メディア向けに用意されたQ&Aと言えば、謝罪会見などで発表者が手元に置き、言い訳がたくさん書かれている秘密の資料というイメージを持っている人も多いでしょう。今回はメディア向けのQ&Aについて解説します。
Q&Aはプレスリリースの補足
メディア向けQ&Aの主な役割は、プレスリリースなどを補足するための資料です。もしプレスリリース自体に補足の必要がなければ、Q&Aの用意はまず必要ありません。私の場合、スタートアップ企業のプレスリリースで記者用のQ&Aをつくらないこともあります。言うまでもなく、それはプレスリリースに記者が必要と思われる情報を網羅できているからです。
そこでどうやって情報を網羅するかですが、「よくある質問」を最初からプレスリリースの中に組み込んでしまえばいいのです。ケース・バイ・ケースですが、小規模な企業の場合、よく聞かれることはほとんど決まっています。プレスリリース自体もシンプルですから、質問されそうな事柄をどんどん入れ込んでも、それほど煩雑な感じにはならないでしょう。
しかし事業の規模が大きくなり、知名度も高くなってくると、記者の関心度も上がります。よくある単純な質問だけでなく、踏み込んだ質問をされるようになるので、メディア向けのQ&Aの準備が必要になってきます。また、事業規模が小さくても発表会などを開く場合は、企業側から発信する情報量が多くなります。その際、プレスリリースに情報を入れ込み過ぎると煩雑になってしまうので、Q&Aの出番となります。
メディアからの想定質問を洗い出す「Q出し」
私は「Q出し」と呼んでいるのですが、メディアから聞かれそうな質問を考えるのも広報の大切な仕事の1つです。Q出しの際には、いくつか大分類を決めておくと考えやすいでしょう。発表内容によりますが、商品発表などの際のQ&Aは以下のようなイメージで考えています。
1:コーポレート関連(経営状況、人事関連など)
2:事業関連(業界内での位置付け、実績、将来展望、収益関連、座組み、生産、ブランディングなど)

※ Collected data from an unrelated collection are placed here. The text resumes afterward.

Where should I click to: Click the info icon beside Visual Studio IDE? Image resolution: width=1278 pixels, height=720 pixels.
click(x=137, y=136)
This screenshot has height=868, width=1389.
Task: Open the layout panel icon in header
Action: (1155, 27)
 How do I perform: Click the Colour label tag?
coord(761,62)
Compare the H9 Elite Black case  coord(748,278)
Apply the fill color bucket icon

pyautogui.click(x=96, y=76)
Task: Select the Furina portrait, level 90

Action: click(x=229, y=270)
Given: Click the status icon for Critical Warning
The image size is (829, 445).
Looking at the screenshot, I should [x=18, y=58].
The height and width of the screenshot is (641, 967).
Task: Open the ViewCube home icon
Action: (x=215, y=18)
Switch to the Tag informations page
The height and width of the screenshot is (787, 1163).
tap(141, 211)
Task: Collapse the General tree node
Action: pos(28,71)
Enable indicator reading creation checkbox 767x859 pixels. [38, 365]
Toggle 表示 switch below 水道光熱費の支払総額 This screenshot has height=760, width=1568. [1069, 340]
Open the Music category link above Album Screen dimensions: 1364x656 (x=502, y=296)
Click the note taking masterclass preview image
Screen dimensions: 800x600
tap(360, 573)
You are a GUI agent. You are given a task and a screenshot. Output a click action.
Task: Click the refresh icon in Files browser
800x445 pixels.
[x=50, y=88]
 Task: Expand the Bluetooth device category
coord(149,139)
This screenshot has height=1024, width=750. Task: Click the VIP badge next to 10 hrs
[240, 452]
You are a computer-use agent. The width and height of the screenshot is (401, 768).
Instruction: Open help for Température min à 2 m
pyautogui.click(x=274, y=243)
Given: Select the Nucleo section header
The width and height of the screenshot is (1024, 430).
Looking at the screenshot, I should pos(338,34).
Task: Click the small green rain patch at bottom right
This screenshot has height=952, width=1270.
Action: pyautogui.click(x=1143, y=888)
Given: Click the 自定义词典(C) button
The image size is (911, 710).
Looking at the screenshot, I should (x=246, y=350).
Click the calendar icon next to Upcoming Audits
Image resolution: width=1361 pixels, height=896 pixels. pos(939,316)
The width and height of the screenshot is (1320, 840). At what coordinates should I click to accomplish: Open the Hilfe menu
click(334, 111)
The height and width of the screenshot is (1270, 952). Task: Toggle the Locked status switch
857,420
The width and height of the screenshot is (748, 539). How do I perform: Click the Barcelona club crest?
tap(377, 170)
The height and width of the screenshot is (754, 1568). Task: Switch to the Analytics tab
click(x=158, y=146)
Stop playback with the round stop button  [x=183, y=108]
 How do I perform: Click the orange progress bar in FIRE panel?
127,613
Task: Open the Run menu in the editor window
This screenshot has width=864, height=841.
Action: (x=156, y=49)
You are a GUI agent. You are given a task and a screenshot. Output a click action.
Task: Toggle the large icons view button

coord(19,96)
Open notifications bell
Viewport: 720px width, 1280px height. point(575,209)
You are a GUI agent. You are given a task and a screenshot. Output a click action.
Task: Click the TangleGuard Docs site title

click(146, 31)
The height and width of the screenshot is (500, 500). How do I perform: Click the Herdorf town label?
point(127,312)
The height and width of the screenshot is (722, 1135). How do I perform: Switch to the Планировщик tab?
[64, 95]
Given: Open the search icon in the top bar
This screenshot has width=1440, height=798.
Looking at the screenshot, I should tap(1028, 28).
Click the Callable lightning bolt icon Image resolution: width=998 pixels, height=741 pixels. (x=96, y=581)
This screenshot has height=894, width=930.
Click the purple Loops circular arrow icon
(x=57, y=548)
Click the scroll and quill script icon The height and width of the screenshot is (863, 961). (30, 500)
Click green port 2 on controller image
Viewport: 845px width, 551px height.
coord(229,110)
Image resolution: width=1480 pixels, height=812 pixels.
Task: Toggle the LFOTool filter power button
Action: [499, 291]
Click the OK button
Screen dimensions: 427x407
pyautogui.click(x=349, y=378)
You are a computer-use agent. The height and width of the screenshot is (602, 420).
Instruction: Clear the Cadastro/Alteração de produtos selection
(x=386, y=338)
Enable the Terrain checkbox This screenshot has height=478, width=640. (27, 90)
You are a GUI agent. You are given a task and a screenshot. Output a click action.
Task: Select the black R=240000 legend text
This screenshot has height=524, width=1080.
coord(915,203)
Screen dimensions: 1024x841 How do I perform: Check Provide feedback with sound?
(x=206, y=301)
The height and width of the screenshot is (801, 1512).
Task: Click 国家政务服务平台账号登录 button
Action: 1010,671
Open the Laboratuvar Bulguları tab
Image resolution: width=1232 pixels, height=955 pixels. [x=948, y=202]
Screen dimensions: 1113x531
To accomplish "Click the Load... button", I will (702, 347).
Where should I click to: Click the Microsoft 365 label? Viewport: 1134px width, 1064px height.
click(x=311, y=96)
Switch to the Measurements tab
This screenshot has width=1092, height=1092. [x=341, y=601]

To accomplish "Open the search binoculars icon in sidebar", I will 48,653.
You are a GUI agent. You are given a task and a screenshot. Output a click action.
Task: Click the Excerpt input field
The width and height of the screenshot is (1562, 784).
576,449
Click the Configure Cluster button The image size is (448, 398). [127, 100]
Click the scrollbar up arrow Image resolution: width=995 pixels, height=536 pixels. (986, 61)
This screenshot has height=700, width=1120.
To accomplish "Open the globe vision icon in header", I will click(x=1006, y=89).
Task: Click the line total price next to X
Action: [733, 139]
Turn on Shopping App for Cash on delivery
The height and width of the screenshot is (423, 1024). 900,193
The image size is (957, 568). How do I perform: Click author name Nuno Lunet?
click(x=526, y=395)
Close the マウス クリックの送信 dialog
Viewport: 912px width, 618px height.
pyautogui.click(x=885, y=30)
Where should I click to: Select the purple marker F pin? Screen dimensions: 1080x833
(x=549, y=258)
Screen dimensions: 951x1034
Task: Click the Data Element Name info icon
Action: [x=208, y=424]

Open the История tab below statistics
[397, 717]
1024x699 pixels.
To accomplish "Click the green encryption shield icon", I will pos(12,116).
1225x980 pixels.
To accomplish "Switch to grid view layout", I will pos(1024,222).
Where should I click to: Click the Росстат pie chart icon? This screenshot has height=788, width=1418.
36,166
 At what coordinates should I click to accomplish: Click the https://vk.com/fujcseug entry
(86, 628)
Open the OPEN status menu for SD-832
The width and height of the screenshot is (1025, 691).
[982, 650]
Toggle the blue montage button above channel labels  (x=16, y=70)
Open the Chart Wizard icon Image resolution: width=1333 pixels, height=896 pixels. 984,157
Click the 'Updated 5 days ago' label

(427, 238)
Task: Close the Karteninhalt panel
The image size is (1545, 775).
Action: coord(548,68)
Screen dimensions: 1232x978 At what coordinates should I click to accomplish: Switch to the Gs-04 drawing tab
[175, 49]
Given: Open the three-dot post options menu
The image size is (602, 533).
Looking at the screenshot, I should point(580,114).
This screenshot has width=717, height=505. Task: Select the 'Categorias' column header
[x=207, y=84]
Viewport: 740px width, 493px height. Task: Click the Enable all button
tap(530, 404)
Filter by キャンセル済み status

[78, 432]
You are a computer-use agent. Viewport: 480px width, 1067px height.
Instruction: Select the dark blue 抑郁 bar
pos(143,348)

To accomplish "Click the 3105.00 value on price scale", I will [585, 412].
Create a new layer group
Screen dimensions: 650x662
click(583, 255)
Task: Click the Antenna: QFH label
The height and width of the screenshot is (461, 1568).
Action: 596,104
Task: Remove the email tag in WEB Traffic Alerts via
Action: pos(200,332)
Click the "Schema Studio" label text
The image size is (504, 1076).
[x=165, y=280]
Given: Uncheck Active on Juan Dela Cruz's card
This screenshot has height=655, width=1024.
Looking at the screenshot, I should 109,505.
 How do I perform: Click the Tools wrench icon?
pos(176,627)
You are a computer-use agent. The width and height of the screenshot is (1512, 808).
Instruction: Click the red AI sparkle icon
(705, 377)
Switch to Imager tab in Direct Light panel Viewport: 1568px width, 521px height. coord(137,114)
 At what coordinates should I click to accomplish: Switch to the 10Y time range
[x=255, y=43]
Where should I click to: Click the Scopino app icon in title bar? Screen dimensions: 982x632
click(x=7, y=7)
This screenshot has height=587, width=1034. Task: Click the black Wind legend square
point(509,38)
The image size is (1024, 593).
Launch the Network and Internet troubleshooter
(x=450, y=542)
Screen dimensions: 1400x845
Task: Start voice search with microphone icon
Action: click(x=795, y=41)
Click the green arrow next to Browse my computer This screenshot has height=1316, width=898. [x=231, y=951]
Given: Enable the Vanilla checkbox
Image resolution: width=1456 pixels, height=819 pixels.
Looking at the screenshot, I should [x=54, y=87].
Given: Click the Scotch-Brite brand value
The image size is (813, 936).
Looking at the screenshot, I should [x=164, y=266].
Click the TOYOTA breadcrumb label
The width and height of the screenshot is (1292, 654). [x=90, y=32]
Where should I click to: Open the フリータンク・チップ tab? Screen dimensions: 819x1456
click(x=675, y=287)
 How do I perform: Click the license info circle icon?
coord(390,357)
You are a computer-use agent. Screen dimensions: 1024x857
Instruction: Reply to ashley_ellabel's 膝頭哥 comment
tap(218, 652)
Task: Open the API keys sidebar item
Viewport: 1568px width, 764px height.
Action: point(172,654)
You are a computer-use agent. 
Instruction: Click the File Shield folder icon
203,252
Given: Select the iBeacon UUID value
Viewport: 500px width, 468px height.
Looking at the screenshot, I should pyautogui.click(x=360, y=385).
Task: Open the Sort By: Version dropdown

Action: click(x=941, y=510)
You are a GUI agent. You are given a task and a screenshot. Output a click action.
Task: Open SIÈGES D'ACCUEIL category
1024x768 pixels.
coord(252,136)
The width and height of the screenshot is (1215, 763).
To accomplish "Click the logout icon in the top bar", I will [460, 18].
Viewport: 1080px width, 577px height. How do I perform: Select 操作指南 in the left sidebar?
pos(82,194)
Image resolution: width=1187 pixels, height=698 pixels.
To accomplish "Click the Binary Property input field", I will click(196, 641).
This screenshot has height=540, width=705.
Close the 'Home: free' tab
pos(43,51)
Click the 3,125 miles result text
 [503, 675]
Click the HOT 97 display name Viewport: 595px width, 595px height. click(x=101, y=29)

3:マーケティング関連(売り上げ、販路、ターゲットユーザー、出荷台数、競合、プロモーションプランなど)
4:商品関連(商品の特長、差別化ポイント、操作方法など)
Q出しの際、広報はプレゼン資料やプレスリリースを見て、重箱の隅をつつくような質問を考えます。実はQ出しをするたびに、客観的かつ冷めた視点で企業や担当者があまり触れられたくない部分まで掘り起こしていくので、自分はいつも多重人格なのかと疑いたくなります。私の経験では、答えづらいという理由で「そんな質問はされないから」と事業の担当者から諭され、削除した質問は、大抵記者から突っ込まれました。結局、会社にとっても発表した事業にとっても、そこがウイークポイントになることが多かった。ですから、可能な限り最悪な質問を考えることは、会社を守るために必要なことだと思っています。
ネガティブな事柄にはまず「スタンス」を明確に
一方、ネガティブな事柄の発表に関するQ出しの場合は、Q&Aにひと手間加えるとよいでしょう。「原因」「現時点での対応」「今後の対応」「課題」を時系列に落とし込んだ資料をつくっておきます。メディアから問い合わせを受けた際、まずはこの情報を伝えてから、質問に回答することを徹底します。つまり、原因や今後の対応を事前にまとめた情報が、ネガティブな事柄に対する企業としての「スタンス」というわけです。
このスタンスはプレスリリースに近い内容となりますが、質問された際に念押しして伝えることで、こちらの伝えたいことに対するメディアの理解度を高められます。
ネガティブな事柄を伝える記事の場合、メディア側では既に記事の流れができていて、答え合わせをする、もしくは穴埋めをするために問い合わせをしてきている可能性があります。広報が素直にメディアからの質問に一つ一つ回答していては、メディア側にとって必要な(書きたい)情報だけを引き出されてしまいます。結果的に、記事となった際に「そんなつもりじゃなかった……」と泣きを見ることになってしまうのです。スタンスを明確にし、そのための資料をまとめておくことは、そんなことが起きないための自衛策と言えるでしょう。
今回は、メディア向けのQ&Aに関する考え方について紹介しました。Q&Aづくりは発表する内容や状況に応じて大きく変わるので悩むことも多いかと思います。たくさんのメディアの方と接し、より多くの記事を読んでQ出しの力を鍛えていただければと思います。